MATERIAL FOR THIS EXERCISE
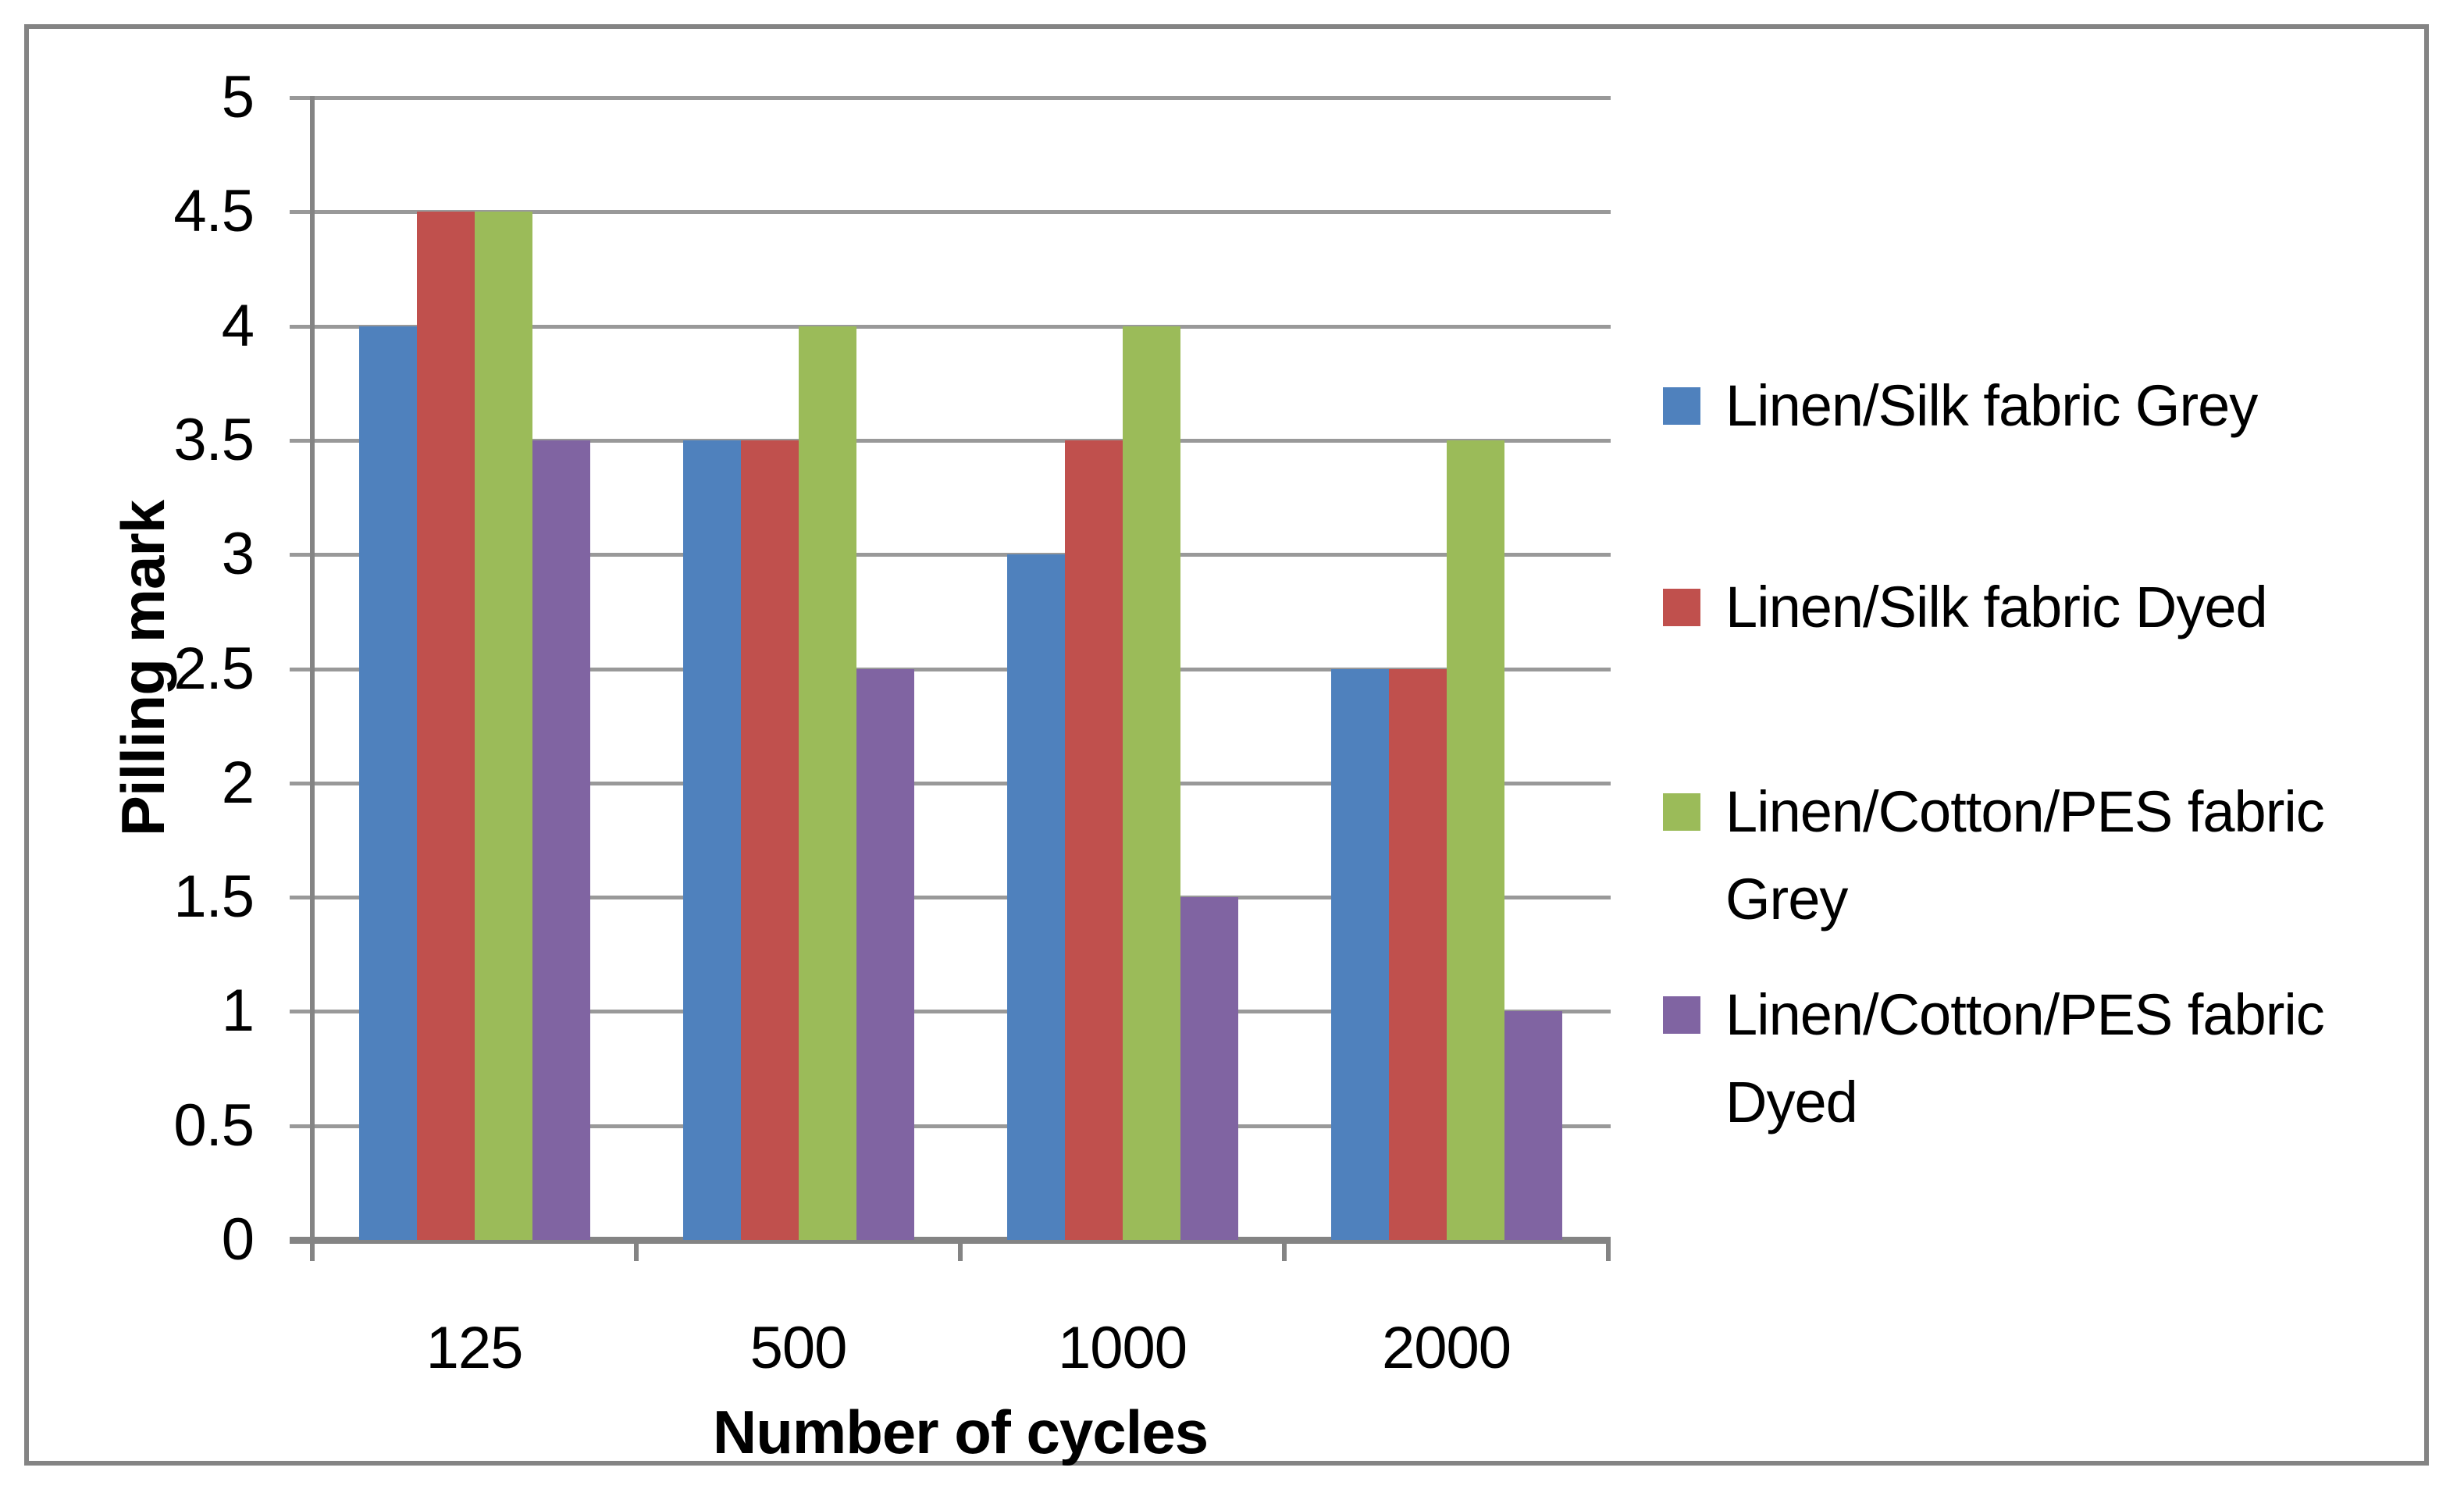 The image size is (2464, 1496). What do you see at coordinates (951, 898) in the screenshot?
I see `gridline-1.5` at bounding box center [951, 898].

...

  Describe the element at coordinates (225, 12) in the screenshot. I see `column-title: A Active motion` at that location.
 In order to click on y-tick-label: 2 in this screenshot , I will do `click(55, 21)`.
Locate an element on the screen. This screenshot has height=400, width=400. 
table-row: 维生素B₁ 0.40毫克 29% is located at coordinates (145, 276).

YOUR GOAL
Pull out each of the lines above that contains the string "element", copying them in full. Only matches with the same case count.

WRITTEN SOLUTION
  Describe the element at coordinates (225, 12) in the screenshot. I see `column-title: A Active motion` at that location.
Locate an element on the screen. This screenshot has height=400, width=400. 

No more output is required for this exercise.